Outro paralelo existente, que não foi aqui explorado por questão de recorte, é fruto de 
uma evidência linguística. É possível que haja alguma conexão entre a arma de Thor, o martelo 
 
 
mjöllnir, e a palavra russa para designar justamente os raios, que é molnija – молния - 
(KRAPPE, 2012). 
CONSIDERAÇÕES FINAIS 
 
 Apesar de termos em mente que o presente estudo apresentou um recorte muito 
específico – até mesmo por conta da extensão máxima permitida -, e que uma série de outras 
fontes necessitam ser contextualizadas, consideradas e analisadas para abarcar o assunto em 
questão, foi possível apontar alguns aspectos similares entre essas duas divindades do trovão. 
Algumas diferenças se fizeram evidentes: Thor foi descrito com muito mais ênfase como 
estando relacionado a manifestações climáticas e atmosféricas. Perun, em contrapartida, 
apareceu mais relacionado a aspectos bélicos, militares e aristocráticos do que no caso de Thor. 
A nível de semelhanças, ambos eram indubitavelmente muito estimados pelos seus povos, a 
ponto de serem retratados, conforme visto anteriormente, em estátuas feitas de metais preciosos, 
constituindo quase que imagens de deuses supremos; os dois aparentemente mantinham um 
relacionamento próximo com os humanos e desempenhavam papéis de protetores destes, 
mantendo a ordem social e o bem-estar comunitário. 

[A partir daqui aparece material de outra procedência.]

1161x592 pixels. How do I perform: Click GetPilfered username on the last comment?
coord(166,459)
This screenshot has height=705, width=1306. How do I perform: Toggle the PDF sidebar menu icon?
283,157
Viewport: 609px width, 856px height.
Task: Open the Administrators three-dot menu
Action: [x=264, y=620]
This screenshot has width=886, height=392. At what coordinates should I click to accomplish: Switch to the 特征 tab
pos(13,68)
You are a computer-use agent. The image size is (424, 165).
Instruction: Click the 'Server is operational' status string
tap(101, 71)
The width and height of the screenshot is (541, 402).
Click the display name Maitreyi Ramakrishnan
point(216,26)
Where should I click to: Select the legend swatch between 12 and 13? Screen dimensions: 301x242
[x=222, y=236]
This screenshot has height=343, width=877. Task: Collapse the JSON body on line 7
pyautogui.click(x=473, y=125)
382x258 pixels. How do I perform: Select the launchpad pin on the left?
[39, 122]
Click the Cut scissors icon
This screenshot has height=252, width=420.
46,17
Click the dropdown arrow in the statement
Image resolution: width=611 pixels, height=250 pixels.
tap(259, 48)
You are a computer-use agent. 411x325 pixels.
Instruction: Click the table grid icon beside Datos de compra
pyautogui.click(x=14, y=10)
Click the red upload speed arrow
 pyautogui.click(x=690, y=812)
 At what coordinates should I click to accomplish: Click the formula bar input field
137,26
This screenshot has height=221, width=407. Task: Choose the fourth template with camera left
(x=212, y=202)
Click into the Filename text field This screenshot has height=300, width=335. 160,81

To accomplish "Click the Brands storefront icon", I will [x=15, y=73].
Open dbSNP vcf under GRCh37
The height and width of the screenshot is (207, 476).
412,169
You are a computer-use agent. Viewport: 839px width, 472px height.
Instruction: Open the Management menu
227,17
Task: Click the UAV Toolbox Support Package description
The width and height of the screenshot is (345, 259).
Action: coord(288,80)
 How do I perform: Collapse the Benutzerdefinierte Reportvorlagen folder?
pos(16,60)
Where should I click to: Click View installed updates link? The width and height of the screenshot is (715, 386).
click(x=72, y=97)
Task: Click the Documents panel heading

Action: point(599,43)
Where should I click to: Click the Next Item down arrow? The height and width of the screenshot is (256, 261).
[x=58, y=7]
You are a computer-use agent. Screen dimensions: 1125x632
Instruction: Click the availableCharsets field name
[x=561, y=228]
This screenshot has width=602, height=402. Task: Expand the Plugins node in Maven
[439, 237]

Uma conexão entre os dois deuses parece evidente, mas é complexo determinar de que 
maneira e a que nível tais influências mútuas se deram. Além disso, como as fontes de que 
dispomos sobre Perun são já tardias em relação à religião pré-cristã desses povos e foram 
escritas, dessa maneira, quando o cristianismo já havia chegado e se instaurado em território 
eslavo, é difícil apontar quais aspectos e atributos de Perun eram de fato parte da religião 
indígena dos eslavos, e quais poderiam ter sido importados, por eles, da religião escandinava 
pré-cristã. Não podemos também negar a possibilidade de que, com a influência dos Rus, Perun 
tenha passado a ser descrito e visto de maneira semelhante a Thor por já ser, em sua origem, 
um deus dos trovões e da comunidade extremamente semelhante a Thor. Esse fato teria 
facilitado o intercâmbio e a circulação, entre os dois povos, de modos muito similares de cultuar 
e significar essa(s) divindade(s), o que faz ainda mais sentido se considerarmos que 
escandinavos e eslavos eram ambos povos indo-europeus. 
O assunto aqui abordado certamente merece maior atenção do que têm sido dada – no 
Brasil, estudos sobre Perun são inexistentes -. Materiais arqueológicos, históricos, folclóricos 
e literários ainda aguardam análises para aos poucos desvendarmos tanto a face de Perun quanto 
sua relação com Thor numa perspectiva comparativa.